» **WORK ORDER**: Collect the lines of the entries where "tweet" shows up.

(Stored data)
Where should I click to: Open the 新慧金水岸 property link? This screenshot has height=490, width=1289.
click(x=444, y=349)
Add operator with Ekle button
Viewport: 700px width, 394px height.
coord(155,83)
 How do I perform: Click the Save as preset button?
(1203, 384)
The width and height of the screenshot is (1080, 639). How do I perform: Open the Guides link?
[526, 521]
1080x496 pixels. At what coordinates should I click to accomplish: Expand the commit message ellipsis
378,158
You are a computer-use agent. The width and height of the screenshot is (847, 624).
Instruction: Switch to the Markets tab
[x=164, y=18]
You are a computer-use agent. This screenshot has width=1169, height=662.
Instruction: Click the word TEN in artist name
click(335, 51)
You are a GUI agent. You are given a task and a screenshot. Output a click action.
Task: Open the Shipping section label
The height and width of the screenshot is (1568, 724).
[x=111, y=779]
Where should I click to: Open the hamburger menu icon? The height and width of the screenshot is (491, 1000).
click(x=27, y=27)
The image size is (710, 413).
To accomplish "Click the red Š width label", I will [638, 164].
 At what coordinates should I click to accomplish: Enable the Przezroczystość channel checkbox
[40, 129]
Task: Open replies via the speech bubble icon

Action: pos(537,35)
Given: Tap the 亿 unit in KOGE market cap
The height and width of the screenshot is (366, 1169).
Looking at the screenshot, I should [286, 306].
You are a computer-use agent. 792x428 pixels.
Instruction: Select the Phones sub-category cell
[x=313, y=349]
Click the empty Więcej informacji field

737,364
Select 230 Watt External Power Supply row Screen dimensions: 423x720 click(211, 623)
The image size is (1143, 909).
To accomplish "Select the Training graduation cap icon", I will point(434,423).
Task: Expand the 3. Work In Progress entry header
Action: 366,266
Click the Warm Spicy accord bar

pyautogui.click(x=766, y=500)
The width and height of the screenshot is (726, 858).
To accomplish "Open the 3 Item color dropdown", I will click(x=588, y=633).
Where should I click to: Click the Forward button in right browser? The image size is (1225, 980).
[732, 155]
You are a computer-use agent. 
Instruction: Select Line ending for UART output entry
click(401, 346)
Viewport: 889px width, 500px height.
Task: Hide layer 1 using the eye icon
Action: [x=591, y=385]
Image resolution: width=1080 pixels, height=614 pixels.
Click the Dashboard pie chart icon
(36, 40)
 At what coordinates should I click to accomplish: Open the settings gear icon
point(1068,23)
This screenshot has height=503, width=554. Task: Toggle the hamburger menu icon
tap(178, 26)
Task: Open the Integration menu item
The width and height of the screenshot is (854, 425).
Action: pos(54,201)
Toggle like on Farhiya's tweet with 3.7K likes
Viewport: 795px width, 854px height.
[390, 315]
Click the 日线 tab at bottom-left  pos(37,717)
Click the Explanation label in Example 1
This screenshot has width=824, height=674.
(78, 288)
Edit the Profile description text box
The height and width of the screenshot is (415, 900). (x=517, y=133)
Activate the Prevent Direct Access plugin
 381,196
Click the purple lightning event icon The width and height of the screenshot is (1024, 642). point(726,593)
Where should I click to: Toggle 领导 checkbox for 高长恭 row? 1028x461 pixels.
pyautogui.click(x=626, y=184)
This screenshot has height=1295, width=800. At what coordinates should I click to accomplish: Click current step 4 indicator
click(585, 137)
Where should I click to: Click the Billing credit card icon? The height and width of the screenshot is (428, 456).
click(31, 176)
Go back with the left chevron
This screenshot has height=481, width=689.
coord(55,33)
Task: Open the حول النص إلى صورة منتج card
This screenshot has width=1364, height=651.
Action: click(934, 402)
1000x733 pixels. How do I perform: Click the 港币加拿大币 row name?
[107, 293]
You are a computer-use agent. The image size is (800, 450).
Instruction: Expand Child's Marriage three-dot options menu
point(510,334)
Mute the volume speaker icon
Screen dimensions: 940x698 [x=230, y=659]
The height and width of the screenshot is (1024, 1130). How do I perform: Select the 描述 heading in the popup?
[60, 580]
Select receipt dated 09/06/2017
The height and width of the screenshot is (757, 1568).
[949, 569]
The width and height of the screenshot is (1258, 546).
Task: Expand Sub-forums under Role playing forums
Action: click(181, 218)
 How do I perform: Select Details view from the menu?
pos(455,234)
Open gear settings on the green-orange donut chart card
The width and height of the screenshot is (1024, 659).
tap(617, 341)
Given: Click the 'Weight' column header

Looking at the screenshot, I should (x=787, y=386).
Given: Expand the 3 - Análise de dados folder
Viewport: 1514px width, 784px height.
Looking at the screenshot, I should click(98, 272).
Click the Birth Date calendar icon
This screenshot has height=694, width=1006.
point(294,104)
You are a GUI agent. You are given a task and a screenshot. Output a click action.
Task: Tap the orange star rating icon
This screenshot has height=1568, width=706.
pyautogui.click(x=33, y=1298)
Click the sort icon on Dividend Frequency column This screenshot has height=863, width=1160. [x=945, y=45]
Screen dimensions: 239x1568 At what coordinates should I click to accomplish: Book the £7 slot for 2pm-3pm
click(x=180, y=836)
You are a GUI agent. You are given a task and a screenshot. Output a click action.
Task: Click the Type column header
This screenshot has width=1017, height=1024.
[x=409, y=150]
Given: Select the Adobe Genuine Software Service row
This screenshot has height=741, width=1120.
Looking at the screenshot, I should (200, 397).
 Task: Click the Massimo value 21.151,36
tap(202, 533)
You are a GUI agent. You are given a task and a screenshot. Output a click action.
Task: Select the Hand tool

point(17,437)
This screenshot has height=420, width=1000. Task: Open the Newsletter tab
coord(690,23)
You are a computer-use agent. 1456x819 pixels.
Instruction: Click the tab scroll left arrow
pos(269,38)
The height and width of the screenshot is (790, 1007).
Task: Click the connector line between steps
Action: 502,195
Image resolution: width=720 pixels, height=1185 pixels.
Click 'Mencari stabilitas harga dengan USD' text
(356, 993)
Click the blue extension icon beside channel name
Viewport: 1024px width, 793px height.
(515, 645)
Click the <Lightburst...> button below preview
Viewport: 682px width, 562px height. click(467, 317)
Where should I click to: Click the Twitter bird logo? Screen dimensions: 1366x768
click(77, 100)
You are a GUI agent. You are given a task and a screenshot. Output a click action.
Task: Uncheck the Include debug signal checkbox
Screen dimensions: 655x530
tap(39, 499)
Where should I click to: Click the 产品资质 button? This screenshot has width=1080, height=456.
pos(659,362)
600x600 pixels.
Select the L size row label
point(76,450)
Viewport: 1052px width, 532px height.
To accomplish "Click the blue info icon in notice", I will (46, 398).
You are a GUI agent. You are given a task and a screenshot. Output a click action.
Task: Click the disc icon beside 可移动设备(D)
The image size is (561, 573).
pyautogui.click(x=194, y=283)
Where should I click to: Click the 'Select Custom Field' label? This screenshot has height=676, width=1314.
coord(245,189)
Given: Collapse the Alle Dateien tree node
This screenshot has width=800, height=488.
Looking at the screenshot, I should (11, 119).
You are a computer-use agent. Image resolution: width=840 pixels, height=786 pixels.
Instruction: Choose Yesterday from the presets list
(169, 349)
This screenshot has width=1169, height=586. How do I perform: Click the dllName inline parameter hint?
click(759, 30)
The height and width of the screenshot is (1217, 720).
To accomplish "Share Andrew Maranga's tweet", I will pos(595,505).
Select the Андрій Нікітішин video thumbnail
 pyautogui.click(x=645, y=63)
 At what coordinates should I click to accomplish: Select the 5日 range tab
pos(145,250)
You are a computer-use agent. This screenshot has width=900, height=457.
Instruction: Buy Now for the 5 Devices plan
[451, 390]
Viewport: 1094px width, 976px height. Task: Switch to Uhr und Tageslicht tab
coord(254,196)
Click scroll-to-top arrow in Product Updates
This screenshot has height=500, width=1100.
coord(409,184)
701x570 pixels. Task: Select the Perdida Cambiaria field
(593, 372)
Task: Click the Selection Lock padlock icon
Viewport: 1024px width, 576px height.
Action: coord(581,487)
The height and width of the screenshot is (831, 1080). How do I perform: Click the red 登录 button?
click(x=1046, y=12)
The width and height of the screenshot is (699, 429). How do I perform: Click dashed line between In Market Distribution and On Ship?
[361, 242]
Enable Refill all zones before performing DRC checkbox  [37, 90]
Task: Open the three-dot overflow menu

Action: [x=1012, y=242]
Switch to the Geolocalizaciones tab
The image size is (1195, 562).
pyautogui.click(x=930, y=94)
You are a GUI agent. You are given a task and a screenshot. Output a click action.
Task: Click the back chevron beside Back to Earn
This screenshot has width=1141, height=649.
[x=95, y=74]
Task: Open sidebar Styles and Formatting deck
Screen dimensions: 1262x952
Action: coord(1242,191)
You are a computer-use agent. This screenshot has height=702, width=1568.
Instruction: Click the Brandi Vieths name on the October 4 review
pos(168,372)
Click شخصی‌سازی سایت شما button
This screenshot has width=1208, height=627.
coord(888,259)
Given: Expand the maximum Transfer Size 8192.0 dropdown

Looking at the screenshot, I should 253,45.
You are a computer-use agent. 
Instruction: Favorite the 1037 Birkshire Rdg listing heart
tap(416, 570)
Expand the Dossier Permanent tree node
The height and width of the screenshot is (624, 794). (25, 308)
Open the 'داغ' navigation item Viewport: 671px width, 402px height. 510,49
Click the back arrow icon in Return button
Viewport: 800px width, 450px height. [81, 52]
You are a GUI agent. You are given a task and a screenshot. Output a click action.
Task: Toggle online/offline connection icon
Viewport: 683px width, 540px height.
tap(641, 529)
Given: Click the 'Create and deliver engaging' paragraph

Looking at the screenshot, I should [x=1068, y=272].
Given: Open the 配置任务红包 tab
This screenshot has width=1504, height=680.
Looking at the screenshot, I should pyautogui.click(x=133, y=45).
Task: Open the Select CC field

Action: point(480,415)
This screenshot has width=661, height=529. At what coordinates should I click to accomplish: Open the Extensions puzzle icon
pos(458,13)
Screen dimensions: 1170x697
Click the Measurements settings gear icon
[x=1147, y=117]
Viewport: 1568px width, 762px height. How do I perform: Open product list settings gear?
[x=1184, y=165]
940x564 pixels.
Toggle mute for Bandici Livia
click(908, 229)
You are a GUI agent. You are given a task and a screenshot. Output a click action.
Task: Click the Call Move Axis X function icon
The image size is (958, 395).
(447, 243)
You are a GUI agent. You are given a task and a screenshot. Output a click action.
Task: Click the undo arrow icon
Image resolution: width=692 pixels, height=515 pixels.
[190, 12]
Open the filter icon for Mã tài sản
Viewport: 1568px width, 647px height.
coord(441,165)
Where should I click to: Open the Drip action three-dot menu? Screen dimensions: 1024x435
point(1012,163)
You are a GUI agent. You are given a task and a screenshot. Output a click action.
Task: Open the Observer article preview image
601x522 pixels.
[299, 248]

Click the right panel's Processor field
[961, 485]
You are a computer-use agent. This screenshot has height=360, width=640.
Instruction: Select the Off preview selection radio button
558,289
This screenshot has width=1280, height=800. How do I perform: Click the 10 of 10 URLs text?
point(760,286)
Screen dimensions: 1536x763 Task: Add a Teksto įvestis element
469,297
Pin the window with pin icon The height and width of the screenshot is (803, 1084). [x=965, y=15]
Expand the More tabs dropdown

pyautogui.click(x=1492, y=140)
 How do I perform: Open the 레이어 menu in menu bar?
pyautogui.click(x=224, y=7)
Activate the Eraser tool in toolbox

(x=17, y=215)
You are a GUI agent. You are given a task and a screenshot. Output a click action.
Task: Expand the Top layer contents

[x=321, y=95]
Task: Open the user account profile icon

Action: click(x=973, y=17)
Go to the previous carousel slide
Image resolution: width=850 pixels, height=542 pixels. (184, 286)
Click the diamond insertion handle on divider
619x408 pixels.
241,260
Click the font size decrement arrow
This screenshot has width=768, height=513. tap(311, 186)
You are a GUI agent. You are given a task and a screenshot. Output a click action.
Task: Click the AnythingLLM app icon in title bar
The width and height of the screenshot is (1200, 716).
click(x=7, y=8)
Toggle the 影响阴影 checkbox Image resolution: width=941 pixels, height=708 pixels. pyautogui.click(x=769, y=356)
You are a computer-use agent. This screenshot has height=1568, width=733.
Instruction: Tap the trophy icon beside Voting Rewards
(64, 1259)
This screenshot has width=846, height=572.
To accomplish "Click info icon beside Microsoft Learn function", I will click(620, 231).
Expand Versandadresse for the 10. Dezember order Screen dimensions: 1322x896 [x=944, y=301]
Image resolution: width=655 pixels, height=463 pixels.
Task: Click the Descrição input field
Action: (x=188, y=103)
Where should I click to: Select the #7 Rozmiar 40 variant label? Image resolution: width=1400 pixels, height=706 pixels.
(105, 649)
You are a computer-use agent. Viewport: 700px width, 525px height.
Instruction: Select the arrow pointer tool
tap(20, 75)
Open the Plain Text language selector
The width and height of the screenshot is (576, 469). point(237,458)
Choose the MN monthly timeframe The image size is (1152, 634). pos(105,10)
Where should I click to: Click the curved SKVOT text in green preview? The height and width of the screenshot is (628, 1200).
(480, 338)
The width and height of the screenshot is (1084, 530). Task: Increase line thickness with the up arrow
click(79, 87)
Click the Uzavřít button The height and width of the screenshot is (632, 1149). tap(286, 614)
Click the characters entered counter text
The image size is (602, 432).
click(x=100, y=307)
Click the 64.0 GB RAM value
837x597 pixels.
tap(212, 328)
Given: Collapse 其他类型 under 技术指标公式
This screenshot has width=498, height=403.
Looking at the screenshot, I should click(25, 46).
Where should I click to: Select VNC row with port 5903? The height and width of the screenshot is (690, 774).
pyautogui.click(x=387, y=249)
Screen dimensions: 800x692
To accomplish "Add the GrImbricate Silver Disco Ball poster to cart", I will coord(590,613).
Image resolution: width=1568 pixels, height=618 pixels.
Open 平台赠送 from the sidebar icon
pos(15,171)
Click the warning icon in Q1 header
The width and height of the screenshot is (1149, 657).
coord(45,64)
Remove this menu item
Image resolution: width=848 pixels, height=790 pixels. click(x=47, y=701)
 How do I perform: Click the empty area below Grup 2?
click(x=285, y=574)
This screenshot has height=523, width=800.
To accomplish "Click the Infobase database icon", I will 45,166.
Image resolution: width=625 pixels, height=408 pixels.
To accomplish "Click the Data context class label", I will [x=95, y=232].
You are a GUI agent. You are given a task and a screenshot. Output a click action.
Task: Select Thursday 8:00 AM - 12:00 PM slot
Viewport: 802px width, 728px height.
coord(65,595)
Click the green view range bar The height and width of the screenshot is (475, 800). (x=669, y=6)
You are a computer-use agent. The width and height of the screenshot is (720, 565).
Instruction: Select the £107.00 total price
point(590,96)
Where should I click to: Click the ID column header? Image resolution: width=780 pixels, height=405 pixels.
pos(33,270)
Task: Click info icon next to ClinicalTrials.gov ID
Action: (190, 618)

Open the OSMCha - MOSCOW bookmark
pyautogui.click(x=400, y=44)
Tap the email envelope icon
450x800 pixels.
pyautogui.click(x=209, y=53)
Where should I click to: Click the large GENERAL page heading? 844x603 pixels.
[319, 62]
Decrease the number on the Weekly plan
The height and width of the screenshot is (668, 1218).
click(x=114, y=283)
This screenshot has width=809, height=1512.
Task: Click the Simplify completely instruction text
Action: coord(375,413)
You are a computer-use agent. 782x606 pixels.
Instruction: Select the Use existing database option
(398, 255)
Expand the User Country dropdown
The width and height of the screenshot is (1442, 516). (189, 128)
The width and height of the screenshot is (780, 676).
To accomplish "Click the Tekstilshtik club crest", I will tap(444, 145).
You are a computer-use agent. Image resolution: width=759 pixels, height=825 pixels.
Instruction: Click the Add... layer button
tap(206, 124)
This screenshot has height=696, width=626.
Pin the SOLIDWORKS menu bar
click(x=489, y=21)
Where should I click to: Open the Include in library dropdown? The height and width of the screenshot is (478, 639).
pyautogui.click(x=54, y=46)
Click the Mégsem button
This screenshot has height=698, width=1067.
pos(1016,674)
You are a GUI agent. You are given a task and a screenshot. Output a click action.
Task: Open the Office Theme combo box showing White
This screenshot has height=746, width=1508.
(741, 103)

» **TASK ANSWER**:
Toggle like on Farhiya's tweet with 3.7K likes
To accomplish "Share Andrew Maranga's tweet", I will pos(595,505).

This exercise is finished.